General Discussion
In reply to the discussion: When did so many (not all) "christians" become hateful psychopaths? [View all]Igel
(37,483 posts)"so I could smile knowing that they would pay for their heinous sins."
Yet I really doubt Jesus got pleasure out of suffering. Even when he was crucificied, he asked that they be forgiven. He wanted not punishment, but repentance.
We all have a way to go. One step is not casting Jesus (or God) in our mold. It's easy enough to do.
Oddly, I was going to argue point by point but I don't think it's worth it. It's their book, not yours, so it would be like arguing about the Qur'aan with a Mormon.
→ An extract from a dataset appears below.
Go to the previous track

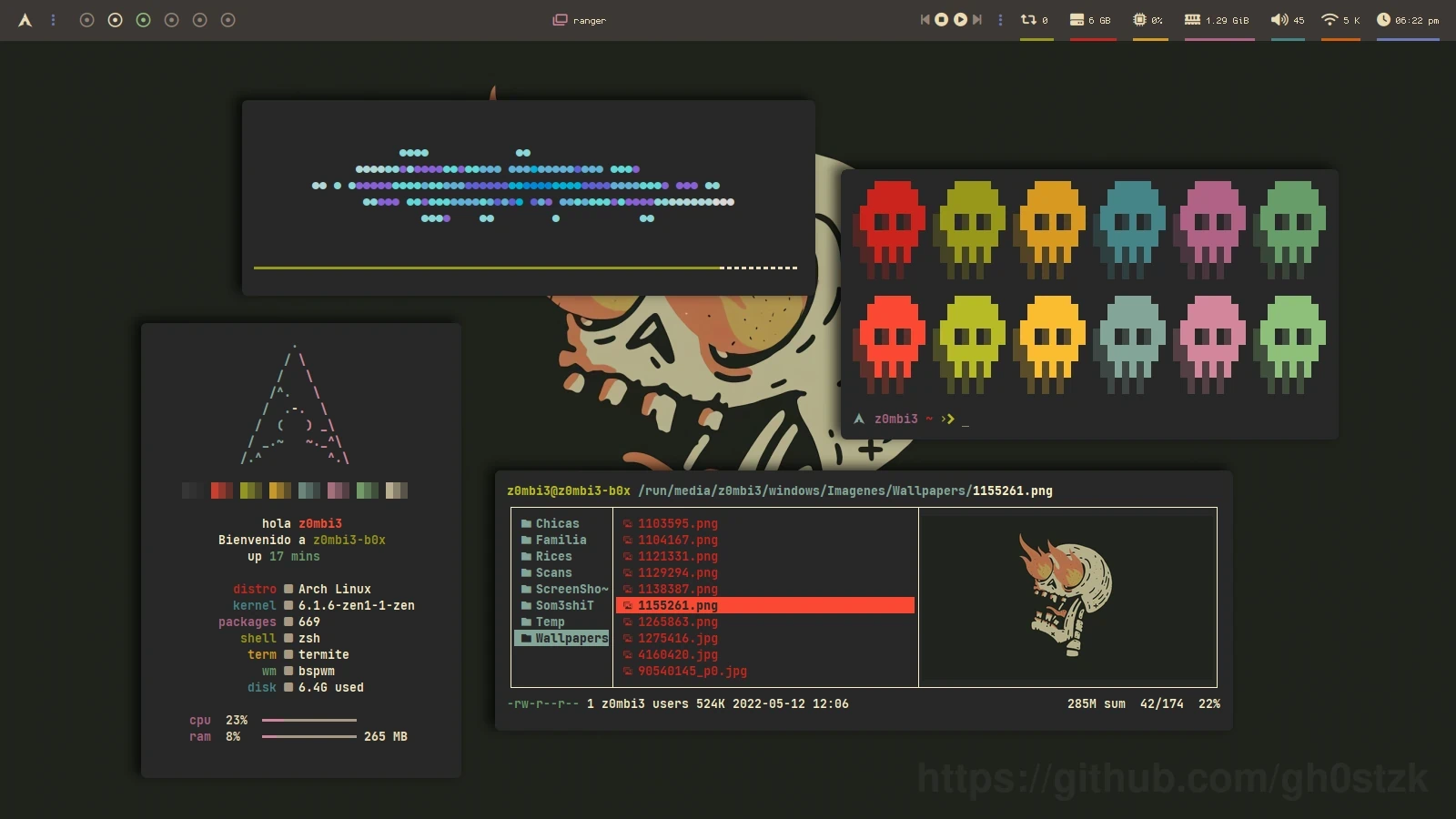[925, 19]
The more important point is that the book that you're talking about has a number of interpretations. Some are more plausible than others; some take quite a bit of contortion to get to. Yours requires a bit of contortion, yet you think it's the one true interpretation. Then, having decided on what others believe because, well, that's the interpretation you'd like them to believe, you condemn them for not abiding by your beliefs about what they believe. Sound silly? Good.
I know people who are dead set against food stamps and Medicare. They despise the ACA. Yet they give upwards of $5k a year to help the poor, plus money to help those in their church or even just known to those in the church that are sick. This is in addition to taxes, in addition to visiting the sick every week, in addition to food drives and clothes drives and book drives. Most of what they do is anonymous--nobody knows who, exactly, provided the 50 lbs of beef or the envelope with $800 in it to cover the rent, but it's local. The helpers know the helped, and vice-versa. It makes for reliance of the poor and sick on their community, not on the ministers or on the government. That's sort of nice. Oh--and the money given directly to the poor and sick? Not tax deductible.
They take salvation to be personal. They will be saved or damned, not all of society. There is no "social salvation".
Not all churches are like this. But if you just dropped by this church you wouldn't see all the charity. You have to get to know the people first, and that requires being open minded. And being willing to sit and eat with those you consider "sinners." Eh, it's a Christian thing.